Part historical thriller, part romance, part mystery, The Sorrow of Nurses takes the reader on an emotional journey that will leave the question: is any human weakness really what it first appears to be?
What would you like readers to take away from your writing?
You know, that is the most important question anyone could ask me. Because I’m really trying to produce novels that are entertaining and informative and well written, but at the same time, they should wrench at your emotions, really put you through the same wringer as my characters undergo.
So if you come away from one of my novels without having been moved to both joy and tears, I’ve failed.
Do you have any tips for aspiring writers?
Take all the advice you can get, read everything you can about writing before you start, think about promoting yourself and your books as soon as you can.
What’s next for you?
I’m coming to the end of writing the third novel in my series, which I’m really enjoying. It’s entitled The Drivers and the Driven and mainly concerns the volunteer ambulance drivers of the American Field Service – real heroes, who drove their little Ford ambulances right up into the front lines, and this was before the US joined the war – they didn’t even need to be there! Look out for this one next year.
And then after that, a real challenge: something I can’t even tell you the title of although I’ve known both that and the plot for the last three years – it’s a novel I’ve been planning for that long, even when writing the others. This one is a proper rocket – the book I’ve always thought would be my best shot at making it right to the top. Now if only I can get the story told properly…

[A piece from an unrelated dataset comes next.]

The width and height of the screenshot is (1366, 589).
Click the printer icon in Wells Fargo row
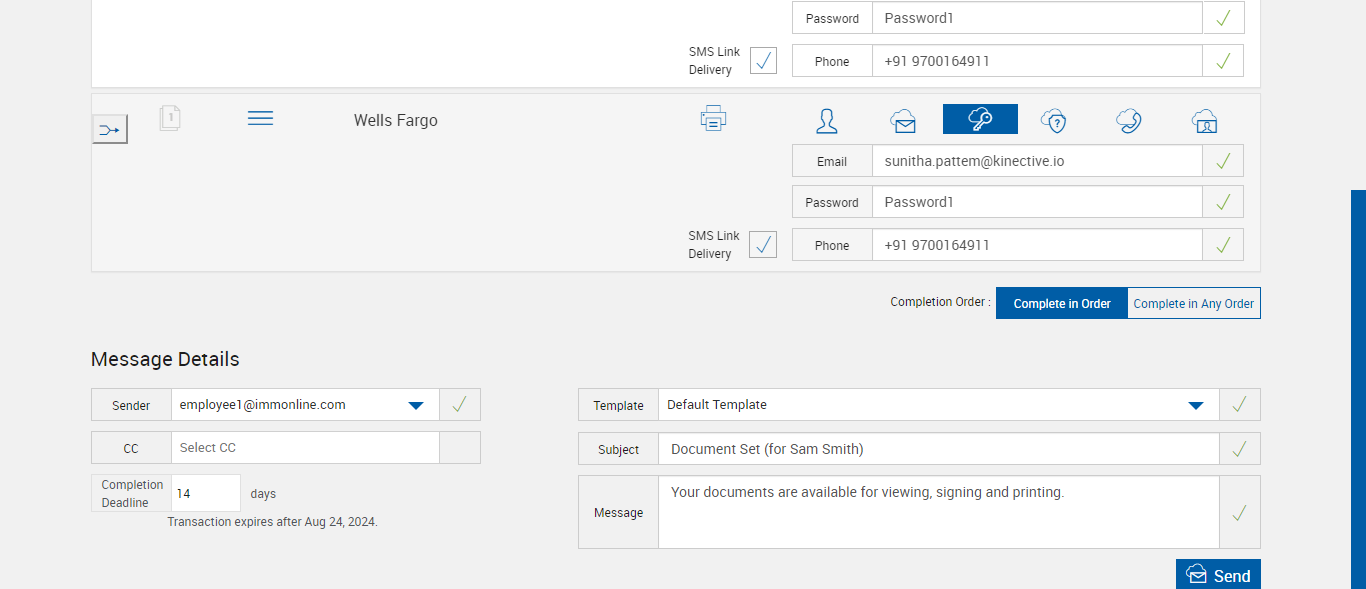click(x=713, y=118)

“All I needed to do was tick off the list of the old sins – lust, greed, anger, laziness, gluttony, and pride. At least three of those were going to cause trouble. And then, of course, there was the seventh, the most destructive of them all. Envy. We’d come to that one before the end.”

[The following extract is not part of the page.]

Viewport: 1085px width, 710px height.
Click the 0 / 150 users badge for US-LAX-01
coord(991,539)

It is 1916 and the war in France is hot and about to get hotter. Embedded undercover in a British infantry regiment on the Western Front, Anson Scott, an American newspaperman, watches, waits and writes his articles in secret, sending them out uncensored for his readers in the USA. But life in the trenches is far from what he had first expected. While the soldiers are raring to fight, the commanding officer is antiquated and the officers themselves are divided into factions. Only Scott’s friend, the elegant, dandified David Alexander is impervious to the murderous rages of the Company Captain Tollman, a monstrous man who victimises anyone who dares oppose him. And when the battalion is on leave away from the front, there is Beatrice Tempest – the most beautiful woman Scott has ever laid eyes on, but who is engaged to Alexander.

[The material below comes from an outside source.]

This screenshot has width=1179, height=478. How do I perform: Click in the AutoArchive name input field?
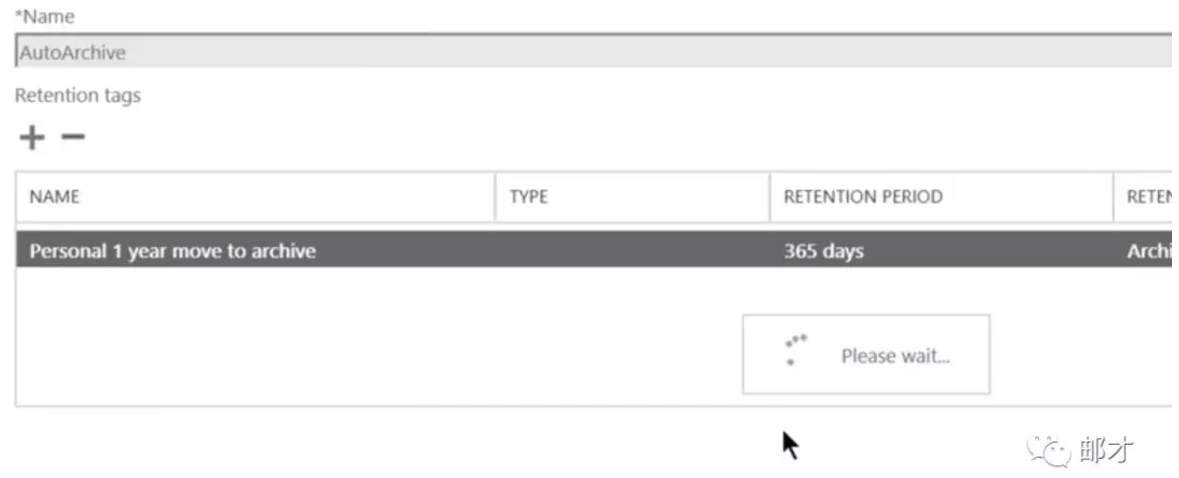pos(590,52)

As the regiment readies itself for battle, Scott is in ever greater danger. If his real occupation is discovered, he will be shot as a spy. If he antagonises Tollman, he risks his own life. If he allows himself to become close to Beatrice, he will lose his one great friend. But then there is also David Alexander himself, who is pursuing his own highly dangerous obsession. Soon the opposing forces of love and hate are every bit as dangerous as the enemy gunfire, and the great battle on the Somme grows ever closer. Finally, the intensities of hope and fear cannot be evaded…
The Sins of Soldiers is a captivating tale of love, loss and the First World War. It will particularly appeal to those interested in the period and the human impact that occurred as a result of war.